Experimental study on interfacial shear transfer in partially-debonded aluminum/epoxy joint

A six-step phase-shifting method is applied to calculate the whole-field shear stress of an adhesively bonded aluminum alloy-to-epoxy joint containing an initially debonded interfacial crack for studying shear transfer behavior. For a well-bonded interface, the isochromatic fringe order and the interfacial shear stress (ISS) distribute continuously and increase with compression. The epoxy corner formed at the right-angle edges of the bonded interface during specimen preparation exhibits more than eight orders of dense fringes and a maximum shear stress of 1.4 MPa under a load of 3.0 kg.

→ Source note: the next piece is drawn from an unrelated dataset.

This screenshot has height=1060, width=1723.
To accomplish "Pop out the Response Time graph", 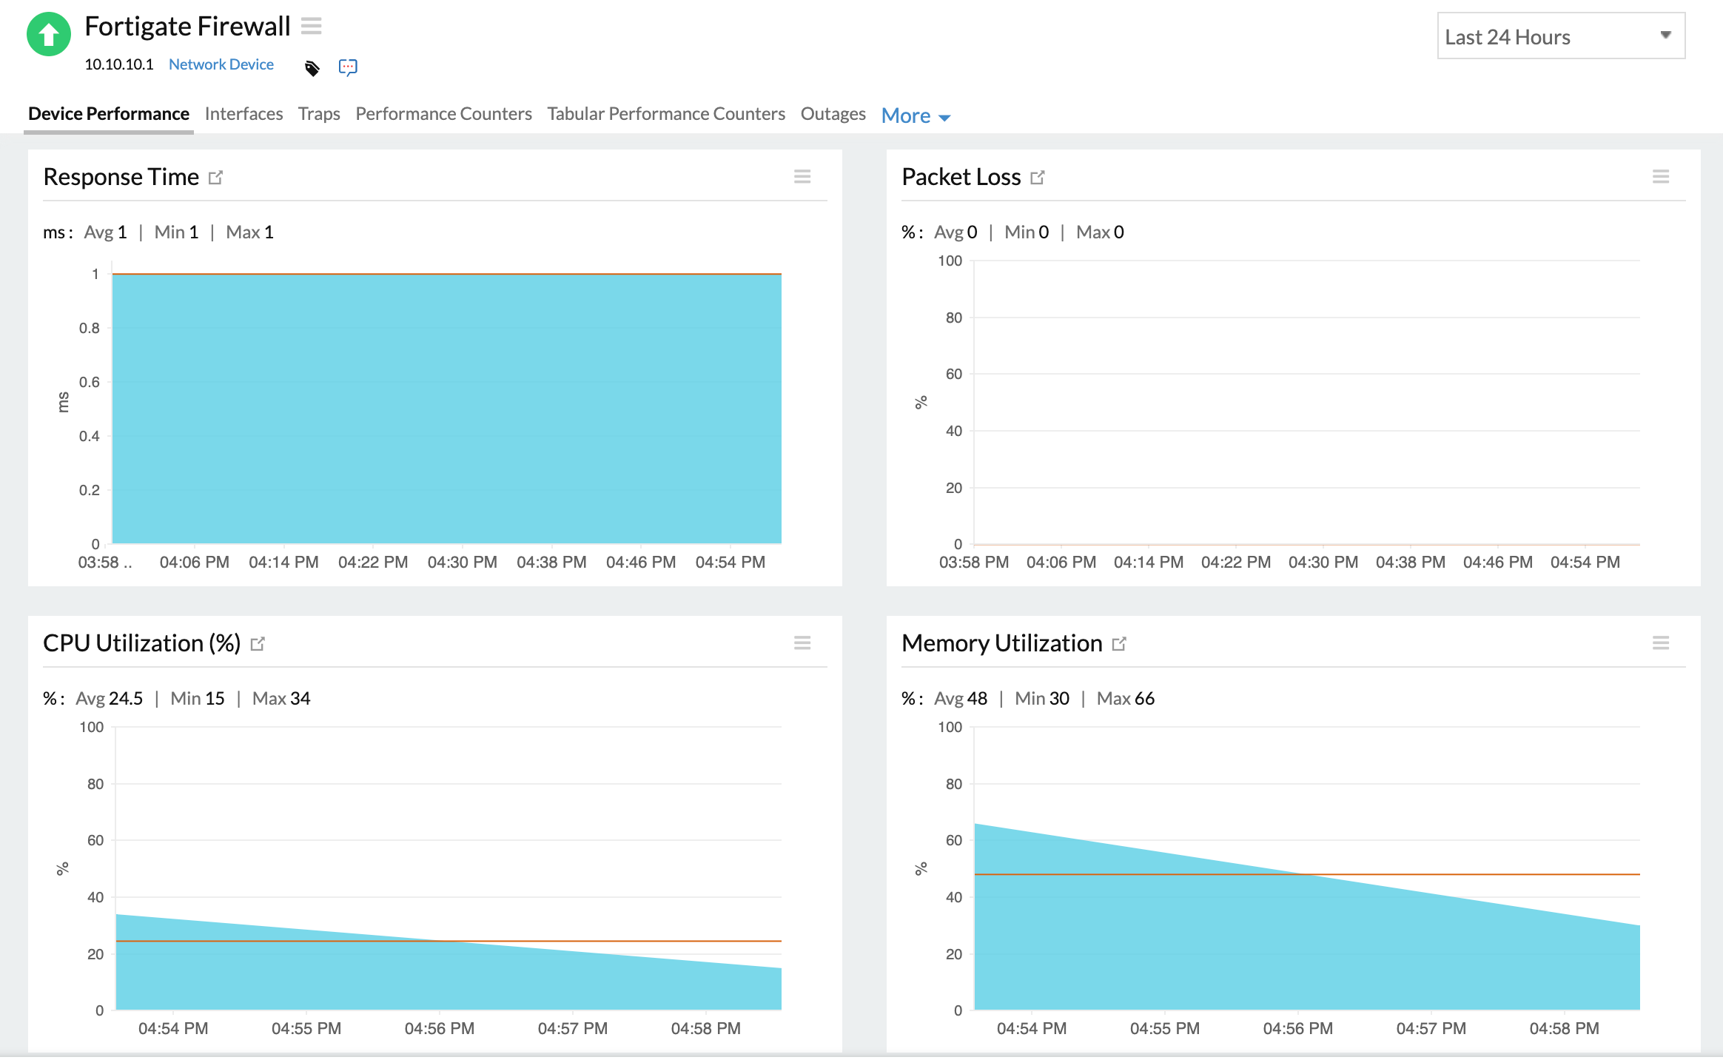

The load is transferred by a shear band that connects the bonding interface to the support.A denser isochromatic pattern occurs at the crack-tip than at the right-angle edge from the partially debonded interface. The crack-tip displays about seven fringe orders, 1.3 MPa of ISS under a load of 3.0 kg, and an increase of about 3 mm in the interfacial crack length. The shear stress decreases rapidly at the debonded interface but takes 26% of the shear force of the entire interface, indicating that the debonded interface obstructs and decreases the load transfer capability from the bonding interface to the support.As the curing temperature decreases to 20 °C, a thermal residual shear stress appears on the interface because of the discrepancy in the coefficients of thermal expansion between the aluminum alloy and the epoxy. The residual shear stress redistributes on the bonded and debonded interfaces due to the formation of the initial crack induced by an external load. The calculated effective stress intensity factors (SIFs) of the interface crack are identical to theoretical prediction.